_Exercise instructions_
Return all entries below exactly. Skip nothing.

====== Data for analysis

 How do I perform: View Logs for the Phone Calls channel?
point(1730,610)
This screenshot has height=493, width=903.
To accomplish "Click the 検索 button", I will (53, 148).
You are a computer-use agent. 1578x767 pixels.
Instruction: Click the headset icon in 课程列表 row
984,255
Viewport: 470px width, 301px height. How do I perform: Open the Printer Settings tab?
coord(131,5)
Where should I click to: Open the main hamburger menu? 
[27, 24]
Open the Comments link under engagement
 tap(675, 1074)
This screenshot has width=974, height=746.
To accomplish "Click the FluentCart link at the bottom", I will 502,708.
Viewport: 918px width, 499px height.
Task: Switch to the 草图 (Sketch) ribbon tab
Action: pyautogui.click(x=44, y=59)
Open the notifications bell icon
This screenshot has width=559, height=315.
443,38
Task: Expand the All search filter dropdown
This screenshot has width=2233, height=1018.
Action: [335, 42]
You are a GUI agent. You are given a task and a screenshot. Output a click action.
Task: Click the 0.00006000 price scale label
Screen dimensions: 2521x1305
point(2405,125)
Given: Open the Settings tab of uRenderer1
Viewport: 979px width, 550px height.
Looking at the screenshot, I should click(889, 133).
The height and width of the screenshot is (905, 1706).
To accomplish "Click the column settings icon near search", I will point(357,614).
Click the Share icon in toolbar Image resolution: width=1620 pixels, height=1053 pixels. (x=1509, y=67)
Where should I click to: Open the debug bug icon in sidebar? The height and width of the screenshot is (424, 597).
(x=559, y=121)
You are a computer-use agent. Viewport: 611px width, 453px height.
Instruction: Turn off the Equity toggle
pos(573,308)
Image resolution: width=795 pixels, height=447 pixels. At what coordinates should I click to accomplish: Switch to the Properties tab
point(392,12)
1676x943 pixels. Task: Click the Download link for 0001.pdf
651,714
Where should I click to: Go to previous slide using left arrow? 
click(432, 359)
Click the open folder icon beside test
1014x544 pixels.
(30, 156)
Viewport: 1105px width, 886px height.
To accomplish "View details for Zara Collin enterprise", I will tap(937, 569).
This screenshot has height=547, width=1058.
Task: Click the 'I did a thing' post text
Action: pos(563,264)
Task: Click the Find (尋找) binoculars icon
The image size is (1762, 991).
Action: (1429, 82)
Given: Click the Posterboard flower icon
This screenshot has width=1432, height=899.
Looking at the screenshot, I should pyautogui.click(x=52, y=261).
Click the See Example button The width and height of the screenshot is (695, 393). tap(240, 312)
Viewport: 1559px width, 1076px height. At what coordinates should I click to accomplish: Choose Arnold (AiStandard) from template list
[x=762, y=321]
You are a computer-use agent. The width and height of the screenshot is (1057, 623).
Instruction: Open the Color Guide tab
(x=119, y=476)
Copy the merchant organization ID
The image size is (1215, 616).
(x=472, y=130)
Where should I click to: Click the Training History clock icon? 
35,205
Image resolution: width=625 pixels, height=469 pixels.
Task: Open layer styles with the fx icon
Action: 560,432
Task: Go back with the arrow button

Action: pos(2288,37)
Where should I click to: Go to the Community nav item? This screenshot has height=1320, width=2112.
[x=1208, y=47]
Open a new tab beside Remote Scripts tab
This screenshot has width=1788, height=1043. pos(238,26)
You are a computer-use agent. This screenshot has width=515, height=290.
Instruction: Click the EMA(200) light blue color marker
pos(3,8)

============

_Task answer_
 How do I perform: View Logs for the Phone Calls channel?
point(1730,610)
This screenshot has height=493, width=903.
To accomplish "Click the 検索 button", I will (53, 148).
You are a computer-use agent. 1578x767 pixels.
Instruction: Click the headset icon in 课程列表 row
984,255
Viewport: 470px width, 301px height. How do I perform: Open the Printer Settings tab?
coord(131,5)
Where should I click to: Open the main hamburger menu? 
[27, 24]
Open the Comments link under engagement
 tap(675, 1074)
This screenshot has width=974, height=746.
To accomplish "Click the FluentCart link at the bottom", I will 502,708.
Viewport: 918px width, 499px height.
Task: Switch to the 草图 (Sketch) ribbon tab
Action: pyautogui.click(x=44, y=59)
Open the notifications bell icon
This screenshot has width=559, height=315.
443,38
Task: Expand the All search filter dropdown
This screenshot has width=2233, height=1018.
Action: [335, 42]
You are a GUI agent. You are given a task and a screenshot. Output a click action.
Task: Click the 0.00006000 price scale label
Screen dimensions: 2521x1305
point(2405,125)
Given: Open the Settings tab of uRenderer1
Viewport: 979px width, 550px height.
Looking at the screenshot, I should click(889, 133).
The height and width of the screenshot is (905, 1706).
To accomplish "Click the column settings icon near search", I will point(357,614).
Click the Share icon in toolbar Image resolution: width=1620 pixels, height=1053 pixels. (x=1509, y=67)
Where should I click to: Open the debug bug icon in sidebar? The height and width of the screenshot is (424, 597).
(x=559, y=121)
You are a computer-use agent. Viewport: 611px width, 453px height.
Instruction: Turn off the Equity toggle
pos(573,308)
Image resolution: width=795 pixels, height=447 pixels. At what coordinates should I click to accomplish: Switch to the Properties tab
point(392,12)
1676x943 pixels. Task: Click the Download link for 0001.pdf
651,714
Where should I click to: Go to previous slide using left arrow? 
click(432, 359)
Click the open folder icon beside test
1014x544 pixels.
(30, 156)
Viewport: 1105px width, 886px height.
To accomplish "View details for Zara Collin enterprise", I will tap(937, 569).
This screenshot has height=547, width=1058.
Task: Click the 'I did a thing' post text
Action: pos(563,264)
Task: Click the Find (尋找) binoculars icon
The image size is (1762, 991).
Action: (1429, 82)
Given: Click the Posterboard flower icon
This screenshot has width=1432, height=899.
Looking at the screenshot, I should pyautogui.click(x=52, y=261).
Click the See Example button The width and height of the screenshot is (695, 393). tap(240, 312)
Viewport: 1559px width, 1076px height. At what coordinates should I click to accomplish: Choose Arnold (AiStandard) from template list
[x=762, y=321]
You are a computer-use agent. The width and height of the screenshot is (1057, 623).
Instruction: Open the Color Guide tab
(x=119, y=476)
Copy the merchant organization ID
The image size is (1215, 616).
(x=472, y=130)
Where should I click to: Click the Training History clock icon? 
35,205
Image resolution: width=625 pixels, height=469 pixels.
Task: Open layer styles with the fx icon
Action: 560,432
Task: Go back with the arrow button

Action: pos(2288,37)
Where should I click to: Go to the Community nav item? This screenshot has height=1320, width=2112.
[x=1208, y=47]
Open a new tab beside Remote Scripts tab
This screenshot has width=1788, height=1043. pos(238,26)
You are a computer-use agent. This screenshot has width=515, height=290.
Instruction: Click the EMA(200) light blue color marker
pos(3,8)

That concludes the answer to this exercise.